The film had its good points — mostly thanks to the acting, with Paul Giamatti (playing the caretaker Cleveland Heep), managing to bring his personal story to a genuinely emotional climax, and Bob Balaban, as the film critic, whose deadpan humourlessness was absolutely hilarious. Things started to go wrong for me near the start, though, when Bryce Dallas Howard’s tendency to deliver all her lines by in-breath alone meant I had to turn on the subtitles to understand what she was saying. (Thankfully, she later resorted to sign language, though only for reasons of convoluting an already over-complicated plot.)

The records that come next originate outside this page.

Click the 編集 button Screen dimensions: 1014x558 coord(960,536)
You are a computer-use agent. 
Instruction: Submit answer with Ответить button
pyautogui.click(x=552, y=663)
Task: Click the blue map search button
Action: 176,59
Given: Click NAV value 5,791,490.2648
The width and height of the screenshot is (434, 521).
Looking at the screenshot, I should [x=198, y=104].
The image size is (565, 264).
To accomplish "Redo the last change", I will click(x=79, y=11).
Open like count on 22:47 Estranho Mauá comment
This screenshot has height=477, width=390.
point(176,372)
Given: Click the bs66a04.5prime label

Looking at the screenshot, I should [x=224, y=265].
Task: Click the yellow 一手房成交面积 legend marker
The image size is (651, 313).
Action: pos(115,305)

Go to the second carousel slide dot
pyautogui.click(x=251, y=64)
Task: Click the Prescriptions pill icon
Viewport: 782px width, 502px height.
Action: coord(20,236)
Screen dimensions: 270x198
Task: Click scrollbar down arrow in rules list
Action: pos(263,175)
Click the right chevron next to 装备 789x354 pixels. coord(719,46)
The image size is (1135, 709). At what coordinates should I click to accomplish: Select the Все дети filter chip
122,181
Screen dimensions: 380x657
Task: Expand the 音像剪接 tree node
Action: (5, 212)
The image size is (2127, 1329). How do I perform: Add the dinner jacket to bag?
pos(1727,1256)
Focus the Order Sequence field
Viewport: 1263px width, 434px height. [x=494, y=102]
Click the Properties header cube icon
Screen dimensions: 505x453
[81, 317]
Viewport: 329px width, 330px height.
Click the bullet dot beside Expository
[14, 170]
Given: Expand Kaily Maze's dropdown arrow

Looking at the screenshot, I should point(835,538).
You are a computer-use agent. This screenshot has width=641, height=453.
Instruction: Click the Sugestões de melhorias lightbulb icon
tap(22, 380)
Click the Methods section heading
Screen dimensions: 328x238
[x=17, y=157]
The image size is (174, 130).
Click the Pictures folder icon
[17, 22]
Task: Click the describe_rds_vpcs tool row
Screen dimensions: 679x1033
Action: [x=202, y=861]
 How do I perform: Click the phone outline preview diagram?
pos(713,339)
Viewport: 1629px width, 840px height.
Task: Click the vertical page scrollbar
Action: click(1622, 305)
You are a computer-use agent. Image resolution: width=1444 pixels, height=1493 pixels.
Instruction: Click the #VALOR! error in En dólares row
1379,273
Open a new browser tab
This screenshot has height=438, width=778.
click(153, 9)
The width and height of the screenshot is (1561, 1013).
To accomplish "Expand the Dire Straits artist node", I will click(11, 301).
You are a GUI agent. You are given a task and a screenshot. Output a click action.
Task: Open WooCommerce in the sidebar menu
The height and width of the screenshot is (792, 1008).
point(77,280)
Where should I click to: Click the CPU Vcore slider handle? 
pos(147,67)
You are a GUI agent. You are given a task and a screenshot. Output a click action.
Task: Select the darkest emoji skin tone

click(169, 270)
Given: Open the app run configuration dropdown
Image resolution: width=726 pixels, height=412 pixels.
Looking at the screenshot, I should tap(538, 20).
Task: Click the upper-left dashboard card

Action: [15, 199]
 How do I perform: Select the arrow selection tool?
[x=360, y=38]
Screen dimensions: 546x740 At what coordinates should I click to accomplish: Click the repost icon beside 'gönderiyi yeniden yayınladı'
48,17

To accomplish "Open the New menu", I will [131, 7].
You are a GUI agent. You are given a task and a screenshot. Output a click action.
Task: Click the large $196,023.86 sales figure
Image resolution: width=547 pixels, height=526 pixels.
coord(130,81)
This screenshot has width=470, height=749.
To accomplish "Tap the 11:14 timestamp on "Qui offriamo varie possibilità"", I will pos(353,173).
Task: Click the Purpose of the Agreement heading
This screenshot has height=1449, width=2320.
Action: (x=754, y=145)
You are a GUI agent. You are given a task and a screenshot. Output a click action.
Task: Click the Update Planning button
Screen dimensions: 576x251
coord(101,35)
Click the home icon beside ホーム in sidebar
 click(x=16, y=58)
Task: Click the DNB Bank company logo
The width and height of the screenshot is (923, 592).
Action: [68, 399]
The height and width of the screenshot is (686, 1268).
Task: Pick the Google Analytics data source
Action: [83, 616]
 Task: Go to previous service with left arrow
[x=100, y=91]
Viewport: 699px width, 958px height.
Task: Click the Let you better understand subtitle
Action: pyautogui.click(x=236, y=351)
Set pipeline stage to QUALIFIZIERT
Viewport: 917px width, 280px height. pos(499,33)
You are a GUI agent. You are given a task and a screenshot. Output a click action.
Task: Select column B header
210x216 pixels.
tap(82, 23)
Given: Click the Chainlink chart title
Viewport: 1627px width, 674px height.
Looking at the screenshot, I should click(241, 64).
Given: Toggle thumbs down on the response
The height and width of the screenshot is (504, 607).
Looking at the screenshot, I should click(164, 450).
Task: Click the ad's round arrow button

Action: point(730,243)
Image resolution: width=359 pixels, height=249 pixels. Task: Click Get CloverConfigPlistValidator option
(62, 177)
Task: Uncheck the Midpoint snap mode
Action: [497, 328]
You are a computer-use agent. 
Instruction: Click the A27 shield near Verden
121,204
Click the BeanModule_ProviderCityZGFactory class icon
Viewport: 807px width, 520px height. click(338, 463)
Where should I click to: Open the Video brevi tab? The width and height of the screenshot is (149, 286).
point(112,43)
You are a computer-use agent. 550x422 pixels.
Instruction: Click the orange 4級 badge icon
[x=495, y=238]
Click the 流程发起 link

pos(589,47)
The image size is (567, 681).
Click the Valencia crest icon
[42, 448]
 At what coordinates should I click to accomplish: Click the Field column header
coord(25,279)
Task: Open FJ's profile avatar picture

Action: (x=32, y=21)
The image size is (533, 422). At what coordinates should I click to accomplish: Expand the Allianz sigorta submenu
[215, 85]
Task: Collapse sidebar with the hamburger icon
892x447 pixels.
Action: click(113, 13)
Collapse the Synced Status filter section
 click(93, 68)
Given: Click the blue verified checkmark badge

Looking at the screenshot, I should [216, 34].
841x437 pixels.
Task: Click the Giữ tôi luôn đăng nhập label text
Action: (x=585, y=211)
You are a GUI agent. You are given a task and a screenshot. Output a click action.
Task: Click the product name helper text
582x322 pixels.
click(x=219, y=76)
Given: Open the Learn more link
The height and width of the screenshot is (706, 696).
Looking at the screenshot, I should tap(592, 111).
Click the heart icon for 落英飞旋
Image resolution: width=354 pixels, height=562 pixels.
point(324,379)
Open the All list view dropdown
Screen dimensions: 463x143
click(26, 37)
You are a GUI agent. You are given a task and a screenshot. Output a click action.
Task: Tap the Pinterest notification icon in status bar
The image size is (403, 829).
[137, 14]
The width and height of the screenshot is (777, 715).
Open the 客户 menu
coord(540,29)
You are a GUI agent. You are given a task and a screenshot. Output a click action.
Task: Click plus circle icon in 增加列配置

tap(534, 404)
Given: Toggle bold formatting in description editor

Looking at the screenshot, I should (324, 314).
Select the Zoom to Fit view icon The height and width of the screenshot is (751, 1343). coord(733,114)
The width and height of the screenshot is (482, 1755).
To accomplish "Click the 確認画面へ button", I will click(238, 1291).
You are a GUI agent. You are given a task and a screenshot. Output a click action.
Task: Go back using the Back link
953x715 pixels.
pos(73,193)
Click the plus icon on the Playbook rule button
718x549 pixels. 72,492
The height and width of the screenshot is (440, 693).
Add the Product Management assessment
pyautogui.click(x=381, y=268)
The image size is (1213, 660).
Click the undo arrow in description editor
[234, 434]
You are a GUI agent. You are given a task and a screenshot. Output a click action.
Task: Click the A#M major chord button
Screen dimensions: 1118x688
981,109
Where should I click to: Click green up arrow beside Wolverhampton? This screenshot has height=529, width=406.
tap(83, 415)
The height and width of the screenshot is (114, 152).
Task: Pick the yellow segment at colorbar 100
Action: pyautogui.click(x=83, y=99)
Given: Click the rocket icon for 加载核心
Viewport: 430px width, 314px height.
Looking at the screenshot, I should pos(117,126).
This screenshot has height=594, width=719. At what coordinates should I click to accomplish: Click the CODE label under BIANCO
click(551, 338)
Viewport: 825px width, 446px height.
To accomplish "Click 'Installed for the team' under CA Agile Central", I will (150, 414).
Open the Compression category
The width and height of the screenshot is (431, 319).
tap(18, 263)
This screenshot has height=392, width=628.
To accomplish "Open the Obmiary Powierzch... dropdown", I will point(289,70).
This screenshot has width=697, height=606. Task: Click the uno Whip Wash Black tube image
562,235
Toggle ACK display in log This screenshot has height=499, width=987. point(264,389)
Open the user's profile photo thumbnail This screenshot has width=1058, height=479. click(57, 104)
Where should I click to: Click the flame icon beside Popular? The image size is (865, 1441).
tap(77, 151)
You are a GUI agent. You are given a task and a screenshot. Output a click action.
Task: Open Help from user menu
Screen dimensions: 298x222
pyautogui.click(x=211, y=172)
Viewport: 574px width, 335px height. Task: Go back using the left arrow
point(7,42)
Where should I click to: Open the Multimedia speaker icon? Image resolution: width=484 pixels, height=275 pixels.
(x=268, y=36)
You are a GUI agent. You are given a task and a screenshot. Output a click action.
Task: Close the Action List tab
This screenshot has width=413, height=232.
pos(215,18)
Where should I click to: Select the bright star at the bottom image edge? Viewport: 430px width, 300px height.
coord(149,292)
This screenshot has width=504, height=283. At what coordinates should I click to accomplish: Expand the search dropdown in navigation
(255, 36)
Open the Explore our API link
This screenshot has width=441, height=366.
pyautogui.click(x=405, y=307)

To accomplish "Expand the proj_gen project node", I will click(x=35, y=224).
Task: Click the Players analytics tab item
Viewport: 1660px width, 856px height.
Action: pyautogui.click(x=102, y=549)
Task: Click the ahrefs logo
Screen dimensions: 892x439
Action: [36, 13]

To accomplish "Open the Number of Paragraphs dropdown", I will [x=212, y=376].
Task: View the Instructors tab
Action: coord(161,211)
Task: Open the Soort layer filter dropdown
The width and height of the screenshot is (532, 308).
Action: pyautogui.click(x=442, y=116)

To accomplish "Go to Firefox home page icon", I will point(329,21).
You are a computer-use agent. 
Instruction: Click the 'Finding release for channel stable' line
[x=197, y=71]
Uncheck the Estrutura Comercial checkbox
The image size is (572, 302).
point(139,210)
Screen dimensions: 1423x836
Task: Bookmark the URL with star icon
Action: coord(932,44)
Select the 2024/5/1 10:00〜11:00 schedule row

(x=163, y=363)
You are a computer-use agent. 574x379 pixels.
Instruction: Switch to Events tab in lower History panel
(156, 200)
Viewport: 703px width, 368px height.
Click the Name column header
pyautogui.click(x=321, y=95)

What I really didn’t like about the film, though, was that Shyamalan failed to say that interesting thing I was expecting him to say. The possibility was there, I thought, that by bringing adult characters into a child’s bedtime story, he might say something about the gap between the meaningful form we expect life to take (as embodied by children’s stories) and the actual result we find ourselves living as adults — something of a mess, with hints of meaningfulness every now and then, but so much superfluity and inconsequentiality that we quickly realise life isn’t anything so simplistic as a bedtime story. But instead of raising the idea of story to the level of his adult characters, Shyamalan instead lowered his supposedly adult characters to the level of a child’s bedtime story by imposing on them a tremendously naive idea of what it means to have “a purpose” in life. Rather as in Signs, Shyamalan seems to think that having “a purpose” means that, at some point in your life, all your personal peculiarities and foibles will come together to make you play some perfect (though most probably minor) role in a story. But this, to me, is a horrible idea — that all your life is a preparation for some tiny part in someone else’s story, after which — what, you retire to the coast and take up gardening? Surely human life is more meaningful than that!

All the way through the film I was hoping its characters would wake up to how simplistic (and imprisoning, even dehumanising) their idea of “purpose” was. Instead, whenever anything went wrong they’d reshuffle their roles like a pack of cards, then try the same approach till it worked. In other words, they learned nothing.

I’ll probably still go and see Shyamalan’s next film. He’s at least creatively individual enough to be interesting, even if he doesn’t always succeed. It at least feels as though he’s trying, which is something Hollywood rarely seems to do.